KAI RYSSDAL: We'll go back more than a hundred years for story number two today. To the Spanish American war. And a telephone tax the government passed to pay for that war. Today the IRS said enough. Taxpayers are off the hook. Won't have to pay anymore. And might even get refunds. But Marketplace's Scott Tong reports the turnaround is not all altruism.
SCOTT TONG: The tax on long-distance calls was born in July 1898 — five months after the USS Maine exploded, and the war was on. Since then, the levy has come and gone.
RUTH BENN: It's historically been attached to war.
Antiwar activist Ruth Benn says the phone tax resurfaced in World War I.
BENN: And then it was taken off and put back in World War II. And, uh, raised during the Korean War also.
She's refused to pay the tax for 20 years. Big companies have had their own beef. OfficeMax and Hewlett Packard have sued the IRS, and won. They argued the tax is obsolete because it's based on a fee that the phone companies stopped charging years ago.

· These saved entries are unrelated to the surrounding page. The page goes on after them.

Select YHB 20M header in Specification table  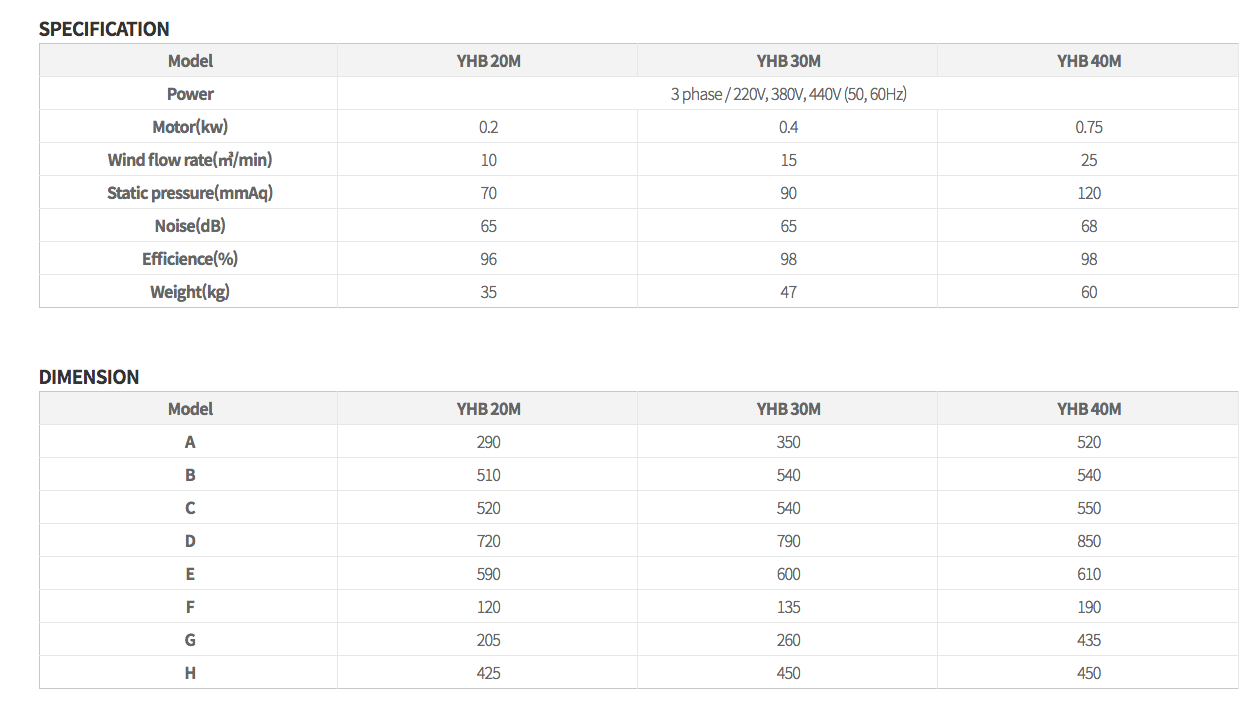(488, 61)
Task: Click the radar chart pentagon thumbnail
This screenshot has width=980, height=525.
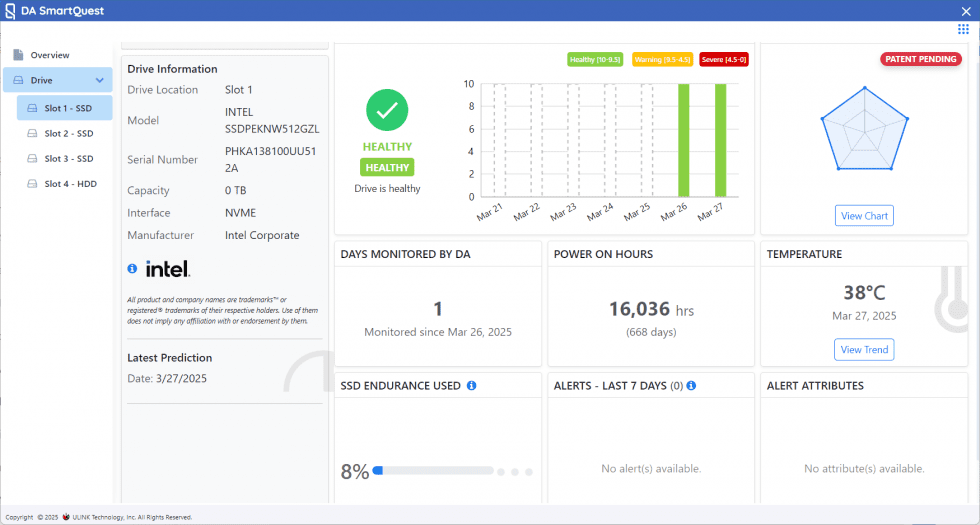Action: tap(864, 127)
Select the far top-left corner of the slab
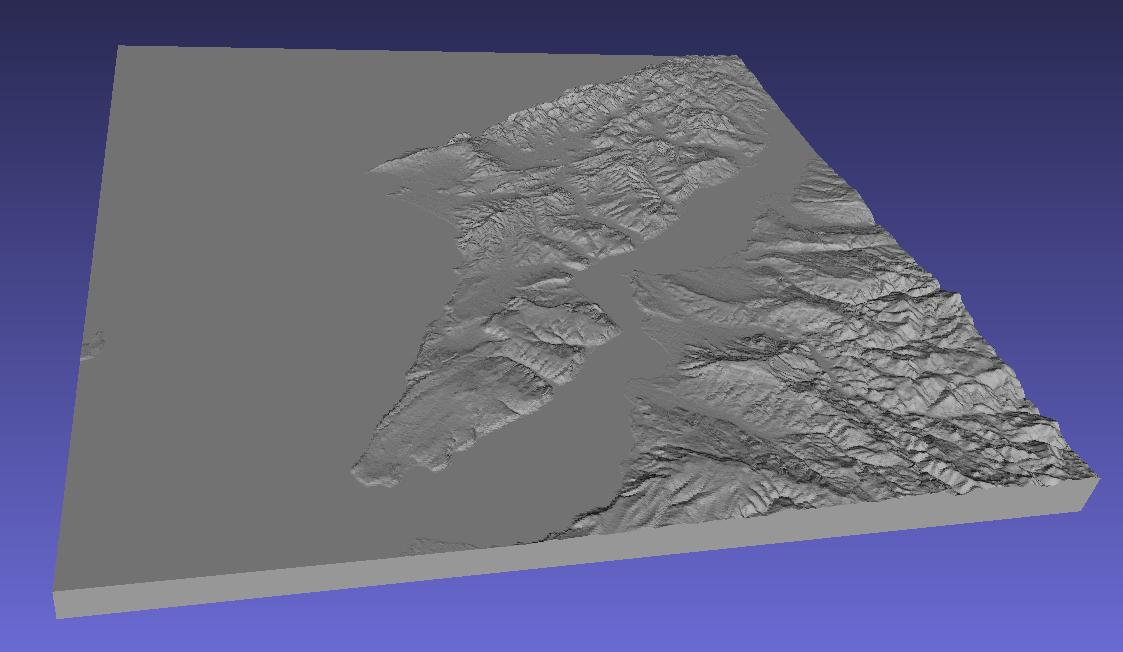 (119, 47)
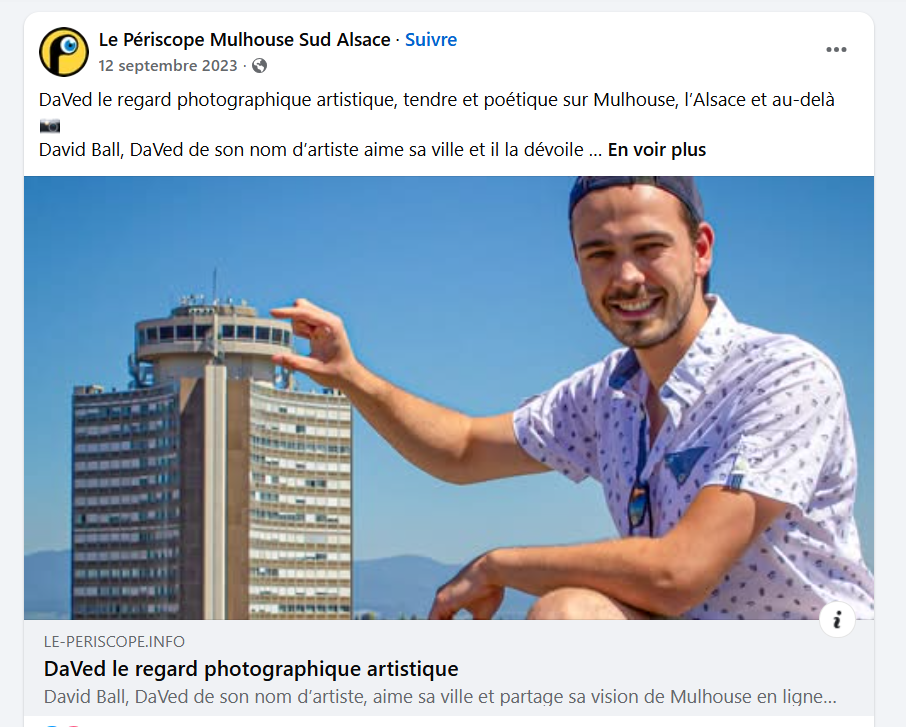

Today the Feds announced taxpayers can seek refunds on the tax on their 2006 returns.
Harold Furchtgott Roth, the former telecom regular, says it's worth it for businesses.
HAROLD FURCHGOTT ROTH: Large corporations will have kept very good records of their long distance calls over the past several years. And those probably add up to a fair amount of money.
Should individuals collect? Maybe, if you chat a lot. We're talking 3 percent of long distance charges.
One group that is happy: the phone companies. Telecom lawyer Mitchell Brecher:
MITCHELL BRECHER: When a telephone company charges a tax, all it's doing is collecting they tax on behalf of the government. It's acting as a collection agency, if you will. There's no secret telecommunications companies have been criticized for the amounts of taxes that have appeared on their bills.
For the government, not collecting the tax means about $67 billion in lost revenue over the next 10 years.
In Washington, I'm Scott Tong for Marketplace.